Imagine you are trying to teach a brilliant, well-read librarian (the AI) how to diagnose eye diseases by looking at photos of the back of the eye (retina).

The problem is that this librarian has read millions of books about general topics but has never actually looked at a real eye in a medical setting. When you show them a photo, they might guess the disease based on what they've read in books, rather than what they actually see in the picture. This leads to two big mistakes:

  1. The "Blind Spot" (Perception Gap): They miss tiny, subtle clues (like a tiny burst blood vessel) because their eyes aren't trained for medical details.
  2. The "Daydream" (Reasoning Gap): As they think harder, they start ignoring the photo entirely and just make up a diagnosis based on their general knowledge, often inventing diseases that aren't there or missing real ones.

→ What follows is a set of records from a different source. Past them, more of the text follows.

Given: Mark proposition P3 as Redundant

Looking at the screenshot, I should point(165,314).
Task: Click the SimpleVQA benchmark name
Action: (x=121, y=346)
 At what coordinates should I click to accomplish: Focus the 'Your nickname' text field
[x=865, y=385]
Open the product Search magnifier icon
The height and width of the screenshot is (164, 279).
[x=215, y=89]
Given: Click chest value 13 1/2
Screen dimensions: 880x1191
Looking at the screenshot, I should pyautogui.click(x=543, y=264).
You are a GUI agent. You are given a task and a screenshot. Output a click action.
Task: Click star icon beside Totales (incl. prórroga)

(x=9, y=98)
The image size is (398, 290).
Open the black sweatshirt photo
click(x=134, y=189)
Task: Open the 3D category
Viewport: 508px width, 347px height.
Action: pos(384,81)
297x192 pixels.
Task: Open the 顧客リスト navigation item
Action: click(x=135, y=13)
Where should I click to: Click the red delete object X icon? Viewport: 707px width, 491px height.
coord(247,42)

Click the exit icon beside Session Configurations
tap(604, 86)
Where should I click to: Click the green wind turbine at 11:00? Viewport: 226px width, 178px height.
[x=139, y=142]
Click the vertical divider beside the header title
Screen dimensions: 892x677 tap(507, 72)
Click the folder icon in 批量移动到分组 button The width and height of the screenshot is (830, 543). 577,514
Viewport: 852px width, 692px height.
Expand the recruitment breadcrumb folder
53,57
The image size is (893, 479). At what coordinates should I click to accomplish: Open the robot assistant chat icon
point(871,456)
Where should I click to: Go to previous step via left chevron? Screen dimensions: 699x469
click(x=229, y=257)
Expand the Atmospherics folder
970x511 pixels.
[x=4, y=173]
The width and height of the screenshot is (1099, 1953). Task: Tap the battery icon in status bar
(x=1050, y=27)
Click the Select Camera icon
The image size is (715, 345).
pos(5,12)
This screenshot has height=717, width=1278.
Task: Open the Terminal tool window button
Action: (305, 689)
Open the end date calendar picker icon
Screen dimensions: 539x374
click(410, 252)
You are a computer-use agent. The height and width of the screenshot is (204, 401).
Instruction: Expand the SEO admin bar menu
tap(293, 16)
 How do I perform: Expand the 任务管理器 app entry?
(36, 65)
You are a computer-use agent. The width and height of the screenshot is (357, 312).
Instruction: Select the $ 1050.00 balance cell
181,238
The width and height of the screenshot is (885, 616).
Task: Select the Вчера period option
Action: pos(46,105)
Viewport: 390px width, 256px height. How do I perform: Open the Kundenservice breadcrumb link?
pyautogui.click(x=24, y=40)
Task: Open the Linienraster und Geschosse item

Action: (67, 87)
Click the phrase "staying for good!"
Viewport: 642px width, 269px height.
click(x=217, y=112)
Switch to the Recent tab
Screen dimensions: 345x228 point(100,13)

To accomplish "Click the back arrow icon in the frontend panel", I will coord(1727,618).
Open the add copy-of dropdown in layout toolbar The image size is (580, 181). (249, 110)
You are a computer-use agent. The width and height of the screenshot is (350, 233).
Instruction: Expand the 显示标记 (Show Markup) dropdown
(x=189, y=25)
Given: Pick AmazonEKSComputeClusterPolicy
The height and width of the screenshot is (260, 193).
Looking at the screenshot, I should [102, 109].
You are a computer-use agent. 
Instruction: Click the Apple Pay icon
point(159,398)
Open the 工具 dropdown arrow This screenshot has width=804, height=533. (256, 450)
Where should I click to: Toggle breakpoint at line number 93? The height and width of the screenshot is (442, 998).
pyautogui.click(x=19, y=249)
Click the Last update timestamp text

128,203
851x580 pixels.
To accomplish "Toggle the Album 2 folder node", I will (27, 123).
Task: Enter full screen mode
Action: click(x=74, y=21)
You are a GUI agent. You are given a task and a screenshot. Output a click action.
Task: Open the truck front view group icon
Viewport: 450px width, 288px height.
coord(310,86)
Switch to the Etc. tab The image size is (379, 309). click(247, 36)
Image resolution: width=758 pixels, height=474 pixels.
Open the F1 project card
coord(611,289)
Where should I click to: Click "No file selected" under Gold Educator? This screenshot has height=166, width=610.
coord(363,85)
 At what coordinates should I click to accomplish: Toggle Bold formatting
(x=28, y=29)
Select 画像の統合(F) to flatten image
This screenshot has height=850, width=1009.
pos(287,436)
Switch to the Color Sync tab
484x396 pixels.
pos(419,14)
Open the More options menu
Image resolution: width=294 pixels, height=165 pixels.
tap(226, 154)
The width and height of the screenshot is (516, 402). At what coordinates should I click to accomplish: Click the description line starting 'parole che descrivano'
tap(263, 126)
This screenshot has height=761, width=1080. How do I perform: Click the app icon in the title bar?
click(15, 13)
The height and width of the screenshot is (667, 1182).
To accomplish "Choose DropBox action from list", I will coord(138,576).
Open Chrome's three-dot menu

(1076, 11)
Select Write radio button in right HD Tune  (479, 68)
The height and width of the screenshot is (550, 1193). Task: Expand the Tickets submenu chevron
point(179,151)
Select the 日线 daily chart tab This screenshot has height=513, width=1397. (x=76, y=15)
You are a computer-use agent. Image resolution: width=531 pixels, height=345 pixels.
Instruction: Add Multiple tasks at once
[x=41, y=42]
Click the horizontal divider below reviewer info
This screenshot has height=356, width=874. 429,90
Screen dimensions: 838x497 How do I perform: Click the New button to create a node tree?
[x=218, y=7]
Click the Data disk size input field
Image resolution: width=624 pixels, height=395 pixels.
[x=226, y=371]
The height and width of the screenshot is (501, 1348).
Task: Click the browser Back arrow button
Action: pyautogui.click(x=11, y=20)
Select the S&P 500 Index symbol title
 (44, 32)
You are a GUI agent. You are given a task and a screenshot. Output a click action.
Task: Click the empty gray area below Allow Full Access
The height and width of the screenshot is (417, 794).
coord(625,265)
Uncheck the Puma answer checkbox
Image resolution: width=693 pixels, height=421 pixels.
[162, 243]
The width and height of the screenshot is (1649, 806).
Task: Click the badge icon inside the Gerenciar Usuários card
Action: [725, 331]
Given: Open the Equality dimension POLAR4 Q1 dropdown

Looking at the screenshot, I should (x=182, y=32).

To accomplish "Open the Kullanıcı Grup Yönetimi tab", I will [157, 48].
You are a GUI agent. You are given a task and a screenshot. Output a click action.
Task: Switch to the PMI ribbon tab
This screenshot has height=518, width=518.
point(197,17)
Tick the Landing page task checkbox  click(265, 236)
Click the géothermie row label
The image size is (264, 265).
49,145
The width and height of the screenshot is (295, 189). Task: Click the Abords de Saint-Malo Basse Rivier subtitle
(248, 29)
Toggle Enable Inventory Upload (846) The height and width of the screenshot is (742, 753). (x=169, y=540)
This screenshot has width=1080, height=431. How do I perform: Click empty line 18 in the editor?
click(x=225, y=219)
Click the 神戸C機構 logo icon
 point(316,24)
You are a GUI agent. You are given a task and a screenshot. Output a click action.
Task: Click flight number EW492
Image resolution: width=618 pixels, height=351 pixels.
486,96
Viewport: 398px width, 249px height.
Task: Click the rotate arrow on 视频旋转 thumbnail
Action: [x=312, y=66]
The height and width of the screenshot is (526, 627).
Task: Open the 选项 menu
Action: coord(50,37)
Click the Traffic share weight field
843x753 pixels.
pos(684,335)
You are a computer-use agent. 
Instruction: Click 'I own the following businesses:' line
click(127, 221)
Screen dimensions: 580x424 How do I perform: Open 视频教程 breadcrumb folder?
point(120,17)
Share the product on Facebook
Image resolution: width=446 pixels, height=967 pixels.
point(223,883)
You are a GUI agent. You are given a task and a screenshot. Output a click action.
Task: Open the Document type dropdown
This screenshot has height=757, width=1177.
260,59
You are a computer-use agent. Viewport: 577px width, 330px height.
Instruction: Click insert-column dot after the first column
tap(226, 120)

The paper introduces a new system called EyExIn (Eye Expert Injection) to fix this. Here is how it works, using simple analogies:

1. The "Dual-Eye" Strategy (Expert-Aware Dual-Stream)

Instead of giving the librarian just one pair of eyes, EyExIn gives them two pairs of glasses working together:

  • The "General Glasses": These look at the big picture. They see the overall shape of the eye, the color, and the main structures (like the optic disc). This is like looking at a landscape painting and seeing the mountains and rivers.
  • The "Microscope Glasses": These are specialized for doctors. They zoom in on the tiny, dangerous details like micro-aneurysms or tiny leaks that the general glasses would miss.

The Magic Glue (Semantic-Adaptive Gated Fusion):
If you just mash these two views together, the tiny details might get lost in the noise of the big picture. EyExIn uses a smart "traffic cop" (a Gated Fusion module).

  • If the librarian sees a healthy area, the traffic cop says, "Ignore the microscope, just look at the general view."
  • If the librarian sees a suspicious spot, the traffic cop says, "Stop! Zoom in with the microscope glasses right now!"
    This ensures the AI focuses its attention exactly where the disease is, filtering out the background noise.

2. The "Anchoring" System (Deep Expert Injection)

Even with the right glasses, the librarian might still get distracted. As they start writing their report (the "reasoning" part), they might forget what they saw in the photo and start guessing based on their memory of textbooks.

EyExIn solves this with "Vision Anchors."
Imagine the librarian is writing a story on a long scroll. Every few paragraphs, a heavy, unbreakable anchor is dropped onto the scroll, pinning the current sentence to the original photo.

  • How it works: The system takes the "Microscope" view and injects it directly into the middle of the AI's thinking process. It's like a persistent reminder that says, "Hey, don't forget! There is a leak right here in the image. Base your next sentence on THIS, not on what you think you know."
  • This prevents the AI from "hallucinating" (making things up) because the visual evidence is physically "anchored" to its thoughts.

3. The Results: A Trustworthy Doctor

The researchers tested EyExIn against massive, famous AI models (like the "GPT-5" or "Gemini" of the future).

  • The Old Way: The big AIs were confident but often wrong. They would miss tiny diseases or invent fake ones because they were relying too much on their "book smarts" and not enough on the actual photo.
  • The EyExIn Way: Even though it is a smaller model, it acts like a seasoned specialist. It catches the tiny details, ignores the noise, and refuses to guess unless the photo proves it.

In a nutshell:
EyExIn is like taking a smart but inexperienced intern and giving them specialized medical glasses and a permanent tether to the patient's actual eye scan. This stops them from daydreaming and forces them to make diagnoses based strictly on what is actually there, making them a much safer and more reliable tool for doctors.